Saturday, October 16, 2021

 

Strong Currents Don’t Faze Salt Marsh Coastal Defenses

• Physics 14, s126
A model captures the influence of plant flexibility, leaves, and current on wave dissipation by a meadow of marsh plants.
X. Zhang/Dalian University of Technology

Marsh grasses that carpet tidal flats provide vital habitats for diverse flora and fauna, and by dissipating wave energy, they also defend against coastal storms. Facilitating policies to restore and manage these fragile environments requires predictions of how plants interact with waves and currents to dissipate hydrodynamic energy. Xiaoxia Zhang at Dalian University of Technology in China and Heidi Nepf at the Massachusetts Institute of Technology now provide those predictions with a model that captures the dynamics of plant components bending in response to fluid motion [1].
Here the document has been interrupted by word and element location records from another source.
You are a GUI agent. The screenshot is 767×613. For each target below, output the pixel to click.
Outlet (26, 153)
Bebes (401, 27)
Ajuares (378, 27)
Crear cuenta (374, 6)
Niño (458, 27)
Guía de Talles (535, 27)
Many wave-dissipation models treat vegetation as rigid cylinders with empirically determined drag coefficients. Those models cannot be applied to all plants and environments because drag depends on plant morphology, mechanical properties, and local currents. To account for these parameters, Zhang and Nepf modeled the forces applied to individual plants by back-and-forth wave motion and sustained onshore or offshore currents. They found that, for all plant types, wave-energy dissipation was greatest when current velocity was several multiples of wave velocity. For realistic (flexible) plants, less wave energy was dissipated overall compared with rigid plants, and the degree of dissipation was less sensitive to the ratio of current velocity to wave velocity. That’s because the motion of flexible stems, and drag from leaves, reduced both wave and current velocities, mitigating the impact of currents on energy dissipation.

The researchers used their individual-plant model to determine the forces on a tidal marsh and predict its wave-energy dissipation. They then confirmed this prediction by measuring wave decay in a physical model of flexible plants. Such predictions could help researchers and policy makers to estimate the value of marsh coastal defense as climate change brings stronger and more frequent coastal storms.

–Rachel Berkowitz

Rachel Berkowitz is a Corresponding Editor for Physics based in Vancouver, Canada.

References

  1. X. Zhang and H. Nepf, “Wave damping by flexible marsh plants influenced by current,” Phys. Rev. Fluids 6, 100502 (2021).